Task objective
Word for word, repeat all the entries below, but without the pictures.

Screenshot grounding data

################

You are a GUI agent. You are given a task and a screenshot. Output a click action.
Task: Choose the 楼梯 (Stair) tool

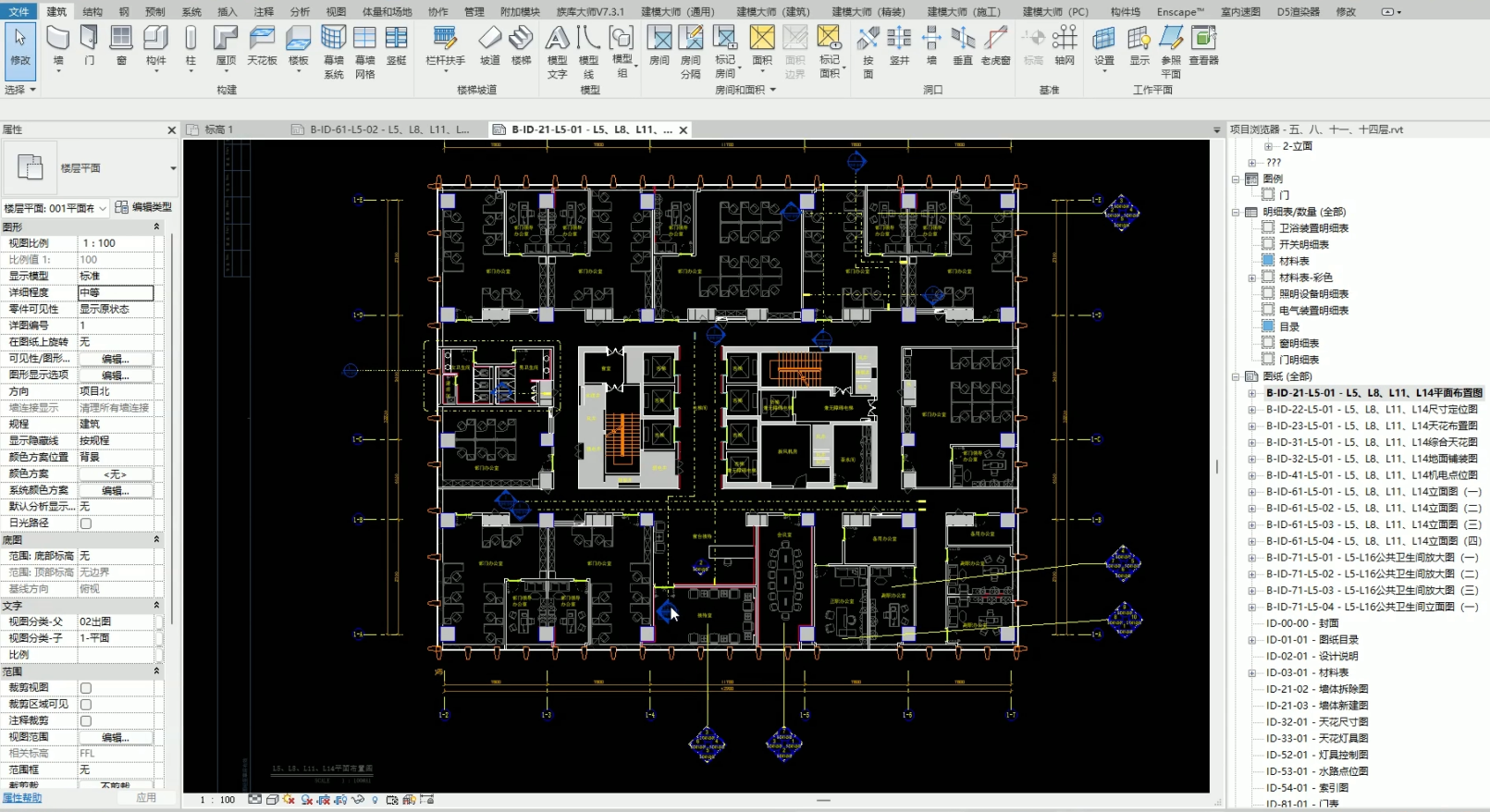click(x=522, y=44)
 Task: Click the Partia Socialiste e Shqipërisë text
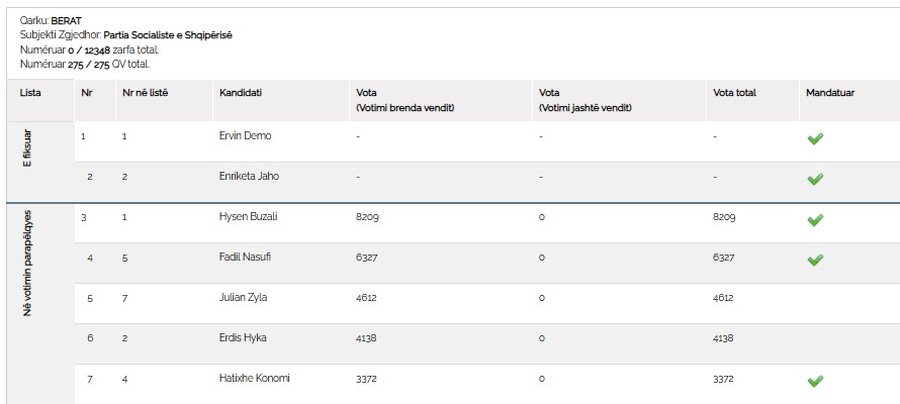pos(168,36)
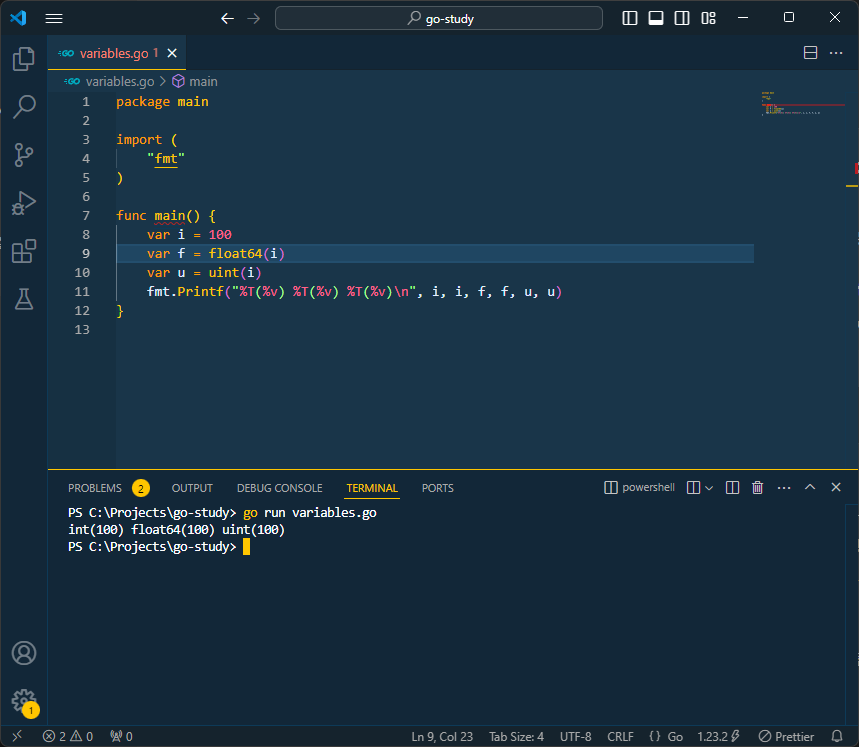This screenshot has width=859, height=747.
Task: Toggle the secondary side bar layout button
Action: [682, 18]
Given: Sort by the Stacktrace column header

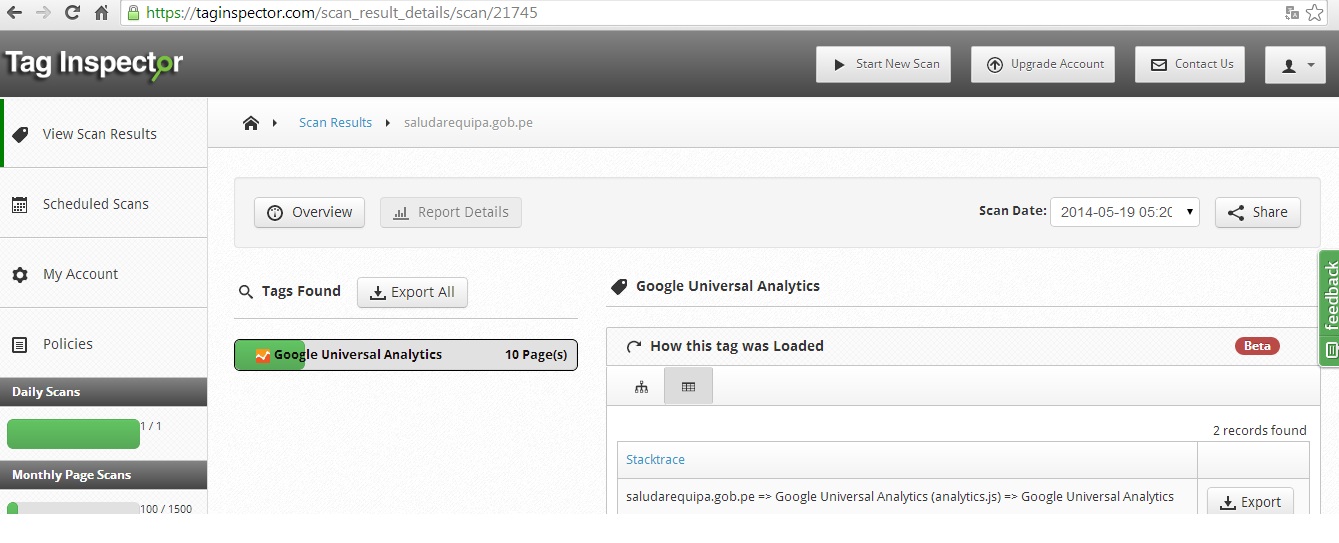Looking at the screenshot, I should pyautogui.click(x=655, y=460).
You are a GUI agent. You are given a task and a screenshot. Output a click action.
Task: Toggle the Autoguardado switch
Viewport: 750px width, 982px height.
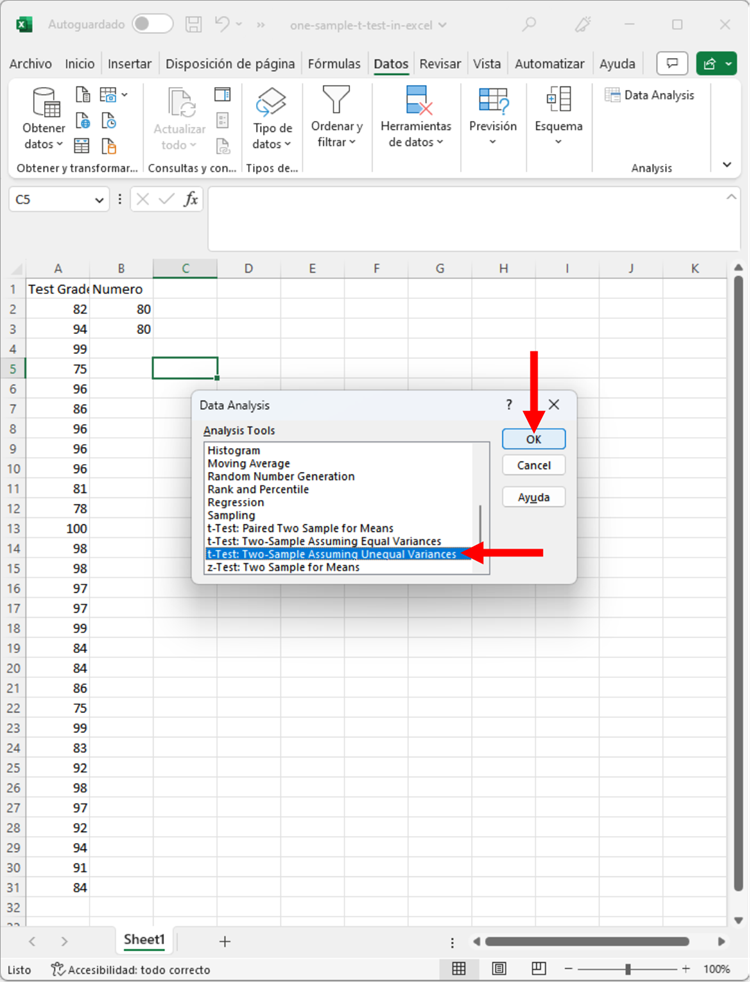point(152,24)
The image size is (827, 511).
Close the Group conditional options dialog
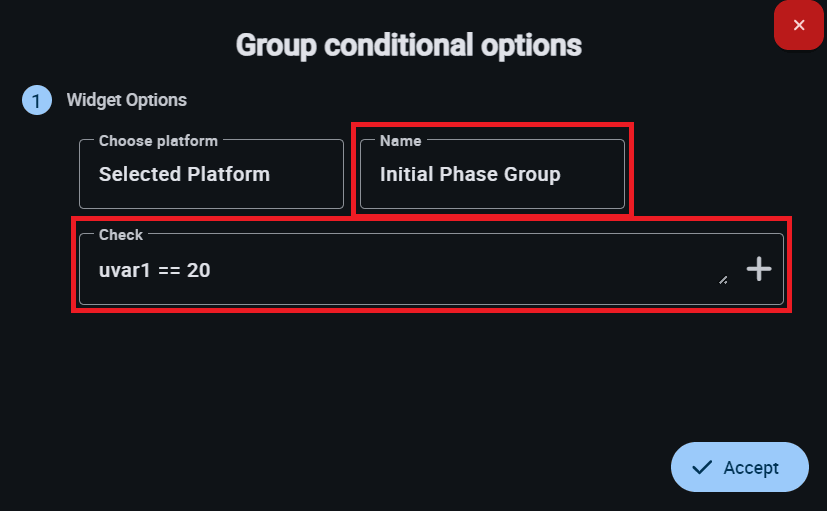pyautogui.click(x=798, y=25)
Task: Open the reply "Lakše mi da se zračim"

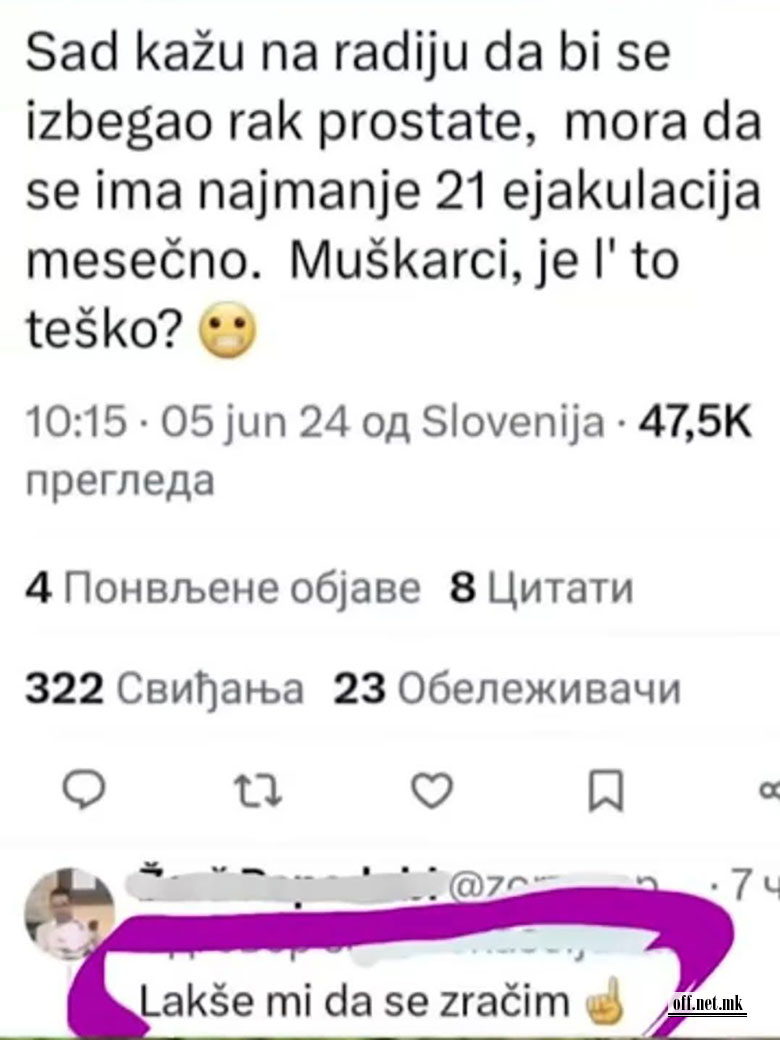Action: click(x=355, y=1002)
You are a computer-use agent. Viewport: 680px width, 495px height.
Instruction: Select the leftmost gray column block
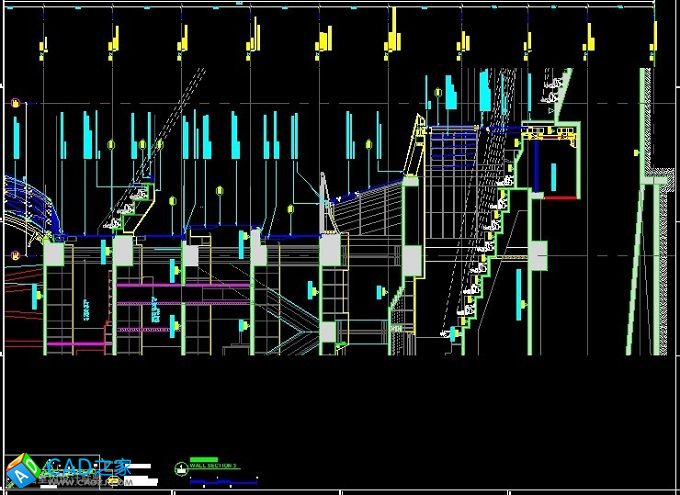[x=53, y=255]
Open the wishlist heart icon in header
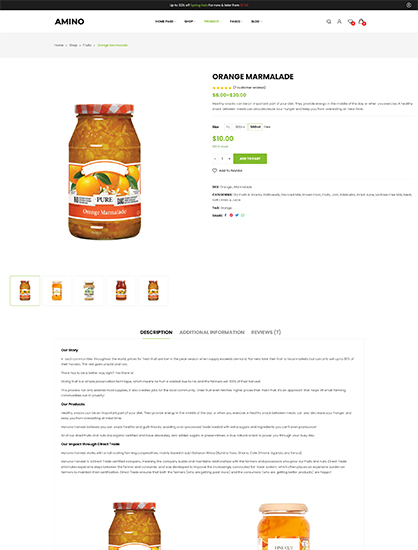 coord(350,22)
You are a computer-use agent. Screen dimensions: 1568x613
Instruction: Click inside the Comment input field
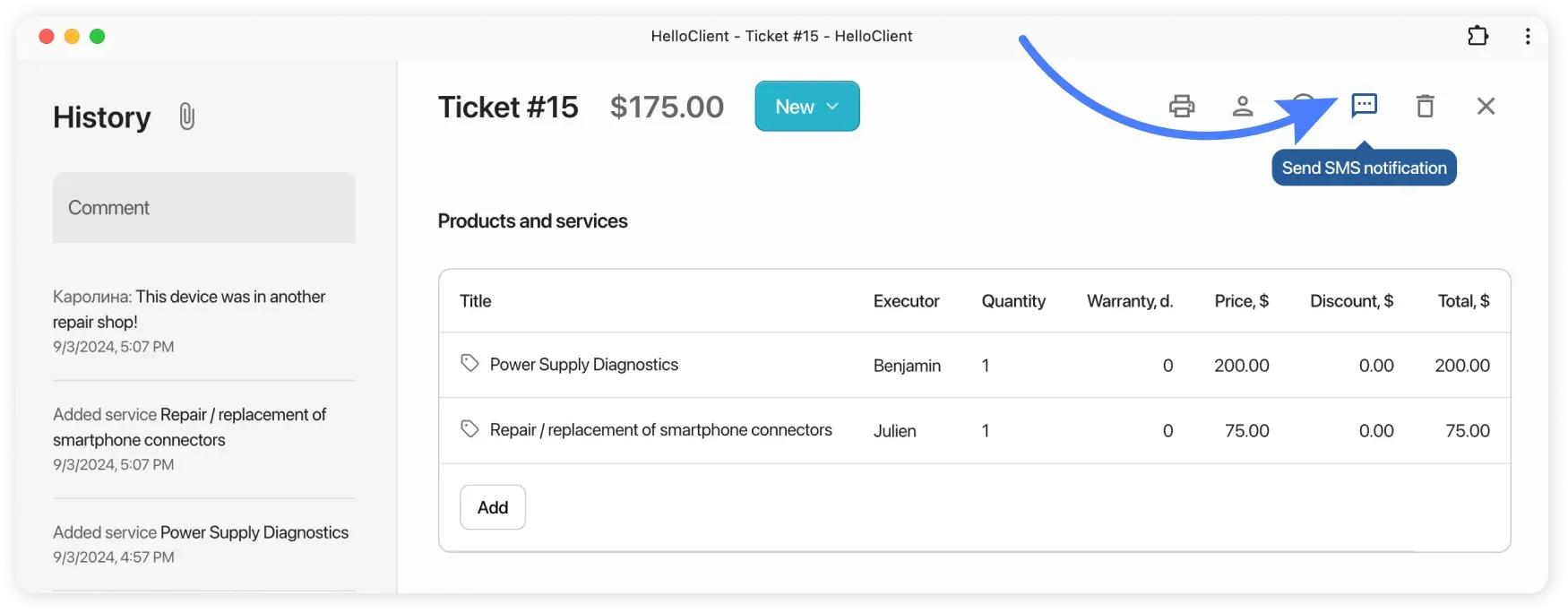click(204, 208)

################

Solved exercise
You are a GUI agent. You are given a task and a screenshot. Output a click action.
Task: Choose the 楼梯 (Stair) tool

click(x=522, y=44)
 Task: Click the Partia Socialiste e Shqipërisë text
pos(168,36)
This screenshot has width=859, height=747.
Task: Toggle the secondary side bar layout button
Action: [682, 18]
Given: Sort by the Stacktrace column header

Looking at the screenshot, I should pyautogui.click(x=655, y=460).
You are a GUI agent. You are given a task and a screenshot. Output a click action.
Task: Toggle the Autoguardado switch
Viewport: 750px width, 982px height.
point(152,24)
The image size is (827, 511).
Close the Group conditional options dialog
pyautogui.click(x=798, y=25)
Task: Open the reply "Lakše mi da se zračim"

Action: click(x=355, y=1002)
You are a computer-use agent. Viewport: 680px width, 495px height.
Instruction: Select the leftmost gray column block
[x=53, y=255]
Open the wishlist heart icon in header
 coord(350,22)
You are a computer-use agent. Screen dimensions: 1568x613
Instruction: Click inside the Comment input field
click(204, 208)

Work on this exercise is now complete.